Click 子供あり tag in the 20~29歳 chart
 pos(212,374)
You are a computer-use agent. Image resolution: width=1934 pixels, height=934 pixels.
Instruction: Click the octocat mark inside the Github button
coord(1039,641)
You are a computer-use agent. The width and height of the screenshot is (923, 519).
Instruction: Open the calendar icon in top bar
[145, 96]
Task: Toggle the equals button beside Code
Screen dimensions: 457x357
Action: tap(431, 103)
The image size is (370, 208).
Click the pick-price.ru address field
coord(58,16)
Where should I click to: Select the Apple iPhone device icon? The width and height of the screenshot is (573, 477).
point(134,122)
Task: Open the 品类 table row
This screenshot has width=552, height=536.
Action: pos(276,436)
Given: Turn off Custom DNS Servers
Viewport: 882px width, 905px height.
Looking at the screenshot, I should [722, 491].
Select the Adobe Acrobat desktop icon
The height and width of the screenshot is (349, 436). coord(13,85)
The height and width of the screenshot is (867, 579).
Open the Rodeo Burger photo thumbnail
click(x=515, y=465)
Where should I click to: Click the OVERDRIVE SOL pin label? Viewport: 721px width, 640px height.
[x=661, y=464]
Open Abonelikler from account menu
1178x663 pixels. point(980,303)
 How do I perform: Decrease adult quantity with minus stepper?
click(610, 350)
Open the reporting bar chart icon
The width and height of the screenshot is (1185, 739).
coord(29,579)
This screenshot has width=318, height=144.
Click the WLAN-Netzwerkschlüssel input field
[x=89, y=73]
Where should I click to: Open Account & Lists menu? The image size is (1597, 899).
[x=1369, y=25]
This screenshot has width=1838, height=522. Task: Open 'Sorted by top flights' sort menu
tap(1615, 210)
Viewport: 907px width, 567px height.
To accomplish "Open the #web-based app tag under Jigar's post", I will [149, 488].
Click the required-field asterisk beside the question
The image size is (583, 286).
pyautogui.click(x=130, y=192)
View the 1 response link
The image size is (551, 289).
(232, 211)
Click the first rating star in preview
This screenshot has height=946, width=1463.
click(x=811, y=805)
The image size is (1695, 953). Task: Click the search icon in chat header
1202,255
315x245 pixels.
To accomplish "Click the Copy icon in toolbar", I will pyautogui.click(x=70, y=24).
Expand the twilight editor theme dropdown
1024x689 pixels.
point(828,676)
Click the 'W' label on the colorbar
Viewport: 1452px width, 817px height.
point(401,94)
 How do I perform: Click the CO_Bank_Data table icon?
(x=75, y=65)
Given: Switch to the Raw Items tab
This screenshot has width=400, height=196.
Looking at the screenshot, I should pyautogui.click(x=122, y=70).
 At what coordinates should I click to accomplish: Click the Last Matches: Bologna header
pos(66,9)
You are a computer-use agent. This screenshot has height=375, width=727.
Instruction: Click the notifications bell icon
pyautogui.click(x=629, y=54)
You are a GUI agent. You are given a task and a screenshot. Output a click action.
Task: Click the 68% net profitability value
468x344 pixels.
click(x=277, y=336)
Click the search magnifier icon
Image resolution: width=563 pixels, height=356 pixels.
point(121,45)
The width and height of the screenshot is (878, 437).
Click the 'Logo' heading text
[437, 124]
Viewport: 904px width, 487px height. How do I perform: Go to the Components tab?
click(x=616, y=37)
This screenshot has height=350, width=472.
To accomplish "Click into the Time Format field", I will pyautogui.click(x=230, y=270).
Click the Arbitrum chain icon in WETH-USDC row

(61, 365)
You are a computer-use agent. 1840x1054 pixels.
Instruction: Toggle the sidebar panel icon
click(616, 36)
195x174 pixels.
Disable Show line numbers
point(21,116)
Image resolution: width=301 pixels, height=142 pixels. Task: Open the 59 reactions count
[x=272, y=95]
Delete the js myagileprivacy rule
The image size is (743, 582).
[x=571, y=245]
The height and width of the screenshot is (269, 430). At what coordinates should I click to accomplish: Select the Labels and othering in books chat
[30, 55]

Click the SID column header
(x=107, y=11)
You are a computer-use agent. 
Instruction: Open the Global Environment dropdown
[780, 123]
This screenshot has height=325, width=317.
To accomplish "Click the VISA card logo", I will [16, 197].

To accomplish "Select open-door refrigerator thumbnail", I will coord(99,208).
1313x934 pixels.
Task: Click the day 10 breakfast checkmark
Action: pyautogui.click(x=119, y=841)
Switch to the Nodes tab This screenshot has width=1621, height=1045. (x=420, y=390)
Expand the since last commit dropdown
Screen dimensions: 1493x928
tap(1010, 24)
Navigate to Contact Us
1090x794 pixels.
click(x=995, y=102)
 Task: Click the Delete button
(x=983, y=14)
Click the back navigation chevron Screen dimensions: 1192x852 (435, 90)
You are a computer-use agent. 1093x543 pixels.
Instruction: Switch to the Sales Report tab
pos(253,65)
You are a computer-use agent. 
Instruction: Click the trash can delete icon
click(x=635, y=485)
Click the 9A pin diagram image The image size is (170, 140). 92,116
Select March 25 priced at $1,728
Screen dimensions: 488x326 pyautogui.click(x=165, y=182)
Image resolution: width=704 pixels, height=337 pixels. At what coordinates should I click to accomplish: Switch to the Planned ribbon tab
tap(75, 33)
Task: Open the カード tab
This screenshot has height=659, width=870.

-- -- --

The request: Please rewrite all the lines above as a numbered list, leaving out any blank lines.

Exercise response:
1. Click 子供あり tag in the 20~29歳 chart
2.  pos(212,374)
3. You are a computer-use agent. Image resolution: width=1934 pixels, height=934 pixels.
4. Instruction: Click the octocat mark inside the Github button
5. coord(1039,641)
6. You are a computer-use agent. The width and height of the screenshot is (923, 519).
7. Instruction: Open the calendar icon in top bar
8. [145, 96]
9. Task: Toggle the equals button beside Code
10. Screen dimensions: 457x357
11. Action: tap(431, 103)
12. The image size is (370, 208).
13. Click the pick-price.ru address field
14. coord(58,16)
15. Where should I click to: Select the Apple iPhone device icon? The width and height of the screenshot is (573, 477).
16. point(134,122)
17. Task: Open the 品类 table row
18. This screenshot has width=552, height=536.
19. Action: pos(276,436)
20. Given: Turn off Custom DNS Servers
21. Viewport: 882px width, 905px height.
22. Looking at the screenshot, I should [722, 491].
23. Select the Adobe Acrobat desktop icon
24. The height and width of the screenshot is (349, 436). coord(13,85)
25. The height and width of the screenshot is (867, 579).
26. Open the Rodeo Burger photo thumbnail
27. click(x=515, y=465)
28. Where should I click to: Click the OVERDRIVE SOL pin label? Viewport: 721px width, 640px height.
29. [x=661, y=464]
30. Open Abonelikler from account menu
31. 1178x663 pixels. point(980,303)
32.  How do I perform: Decrease adult quantity with minus stepper?
33. click(610, 350)
34. Open the reporting bar chart icon
35. The width and height of the screenshot is (1185, 739).
36. coord(29,579)
37. This screenshot has width=318, height=144.
38. Click the WLAN-Netzwerkschlüssel input field
39. [x=89, y=73]
40. Where should I click to: Open Account & Lists menu? The image size is (1597, 899).
41. [x=1369, y=25]
42. This screenshot has width=1838, height=522. Task: Open 'Sorted by top flights' sort menu
43. tap(1615, 210)
44. Viewport: 907px width, 567px height.
45. To accomplish "Open the #web-based app tag under Jigar's post", I will [149, 488].
46. Click the required-field asterisk beside the question
47. The image size is (583, 286).
48. pyautogui.click(x=130, y=192)
49. View the 1 response link
50. The image size is (551, 289).
51. (232, 211)
52. Click the first rating star in preview
53. This screenshot has height=946, width=1463.
54. click(x=811, y=805)
55. The image size is (1695, 953). Task: Click the search icon in chat header
56. 1202,255
57. 315x245 pixels.
58. To accomplish "Click the Copy icon in toolbar", I will pyautogui.click(x=70, y=24).
59. Expand the twilight editor theme dropdown
60. 1024x689 pixels.
61. point(828,676)
62. Click the 'W' label on the colorbar
63. Viewport: 1452px width, 817px height.
64. point(401,94)
65.  How do I perform: Click the CO_Bank_Data table icon?
66. (x=75, y=65)
67. Given: Switch to the Raw Items tab
68. This screenshot has width=400, height=196.
69. Looking at the screenshot, I should pyautogui.click(x=122, y=70).
70.  At what coordinates should I click to accomplish: Click the Last Matches: Bologna header
71. pos(66,9)
72. You are a computer-use agent. This screenshot has height=375, width=727.
73. Instruction: Click the notifications bell icon
74. pyautogui.click(x=629, y=54)
75. You are a GUI agent. You are given a task and a screenshot. Output a click action.
76. Task: Click the 68% net profitability value
77. 468x344 pixels.
78. click(x=277, y=336)
79. Click the search magnifier icon
80. Image resolution: width=563 pixels, height=356 pixels.
81. point(121,45)
82. The width and height of the screenshot is (878, 437).
83. Click the 'Logo' heading text
84. [437, 124]
85. Viewport: 904px width, 487px height. How do I perform: Go to the Components tab?
86. click(x=616, y=37)
87. This screenshot has height=350, width=472.
88. To accomplish "Click into the Time Format field", I will pyautogui.click(x=230, y=270).
89. Click the Arbitrum chain icon in WETH-USDC row
90. (61, 365)
91. You are a computer-use agent. 1840x1054 pixels.
92. Instruction: Toggle the sidebar panel icon
93. click(616, 36)
94. 195x174 pixels.
95. Disable Show line numbers
96. point(21,116)
97. Image resolution: width=301 pixels, height=142 pixels. Task: Open the 59 reactions count
98. [x=272, y=95]
99. Delete the js myagileprivacy rule
100. The image size is (743, 582).
101. [x=571, y=245]
102. The height and width of the screenshot is (269, 430). At what coordinates should I click to accomplish: Select the Labels and othering in books chat
103. [30, 55]
104. Click the SID column header
105. (x=107, y=11)
106. You are a computer-use agent. 
107. Instruction: Open the Global Environment dropdown
108. [780, 123]
109. This screenshot has height=325, width=317.
110. To accomplish "Click the VISA card logo", I will [16, 197].
111. To accomplish "Select open-door refrigerator thumbnail", I will coord(99,208).
112. 1313x934 pixels.
113. Task: Click the day 10 breakfast checkmark
114. Action: pyautogui.click(x=119, y=841)
115. Switch to the Nodes tab This screenshot has width=1621, height=1045. (x=420, y=390)
116. Expand the since last commit dropdown
117. Screen dimensions: 1493x928
118. tap(1010, 24)
119. Navigate to Contact Us
120. 1090x794 pixels.
121. click(x=995, y=102)
122.  Task: Click the Delete button
123. (x=983, y=14)
124. Click the back navigation chevron Screen dimensions: 1192x852 (435, 90)
125. You are a computer-use agent. 1093x543 pixels.
126. Instruction: Switch to the Sales Report tab
127. pos(253,65)
128. You are a computer-use agent. 
129. Instruction: Click the trash can delete icon
130. click(x=635, y=485)
131. Click the 9A pin diagram image The image size is (170, 140). 92,116
132. Select March 25 priced at $1,728
133. Screen dimensions: 488x326 pyautogui.click(x=165, y=182)
134. Image resolution: width=704 pixels, height=337 pixels. At what coordinates should I click to accomplish: Switch to the Planned ribbon tab
135. tap(75, 33)
136. Task: Open the カード tab
137. This screenshot has height=659, width=870.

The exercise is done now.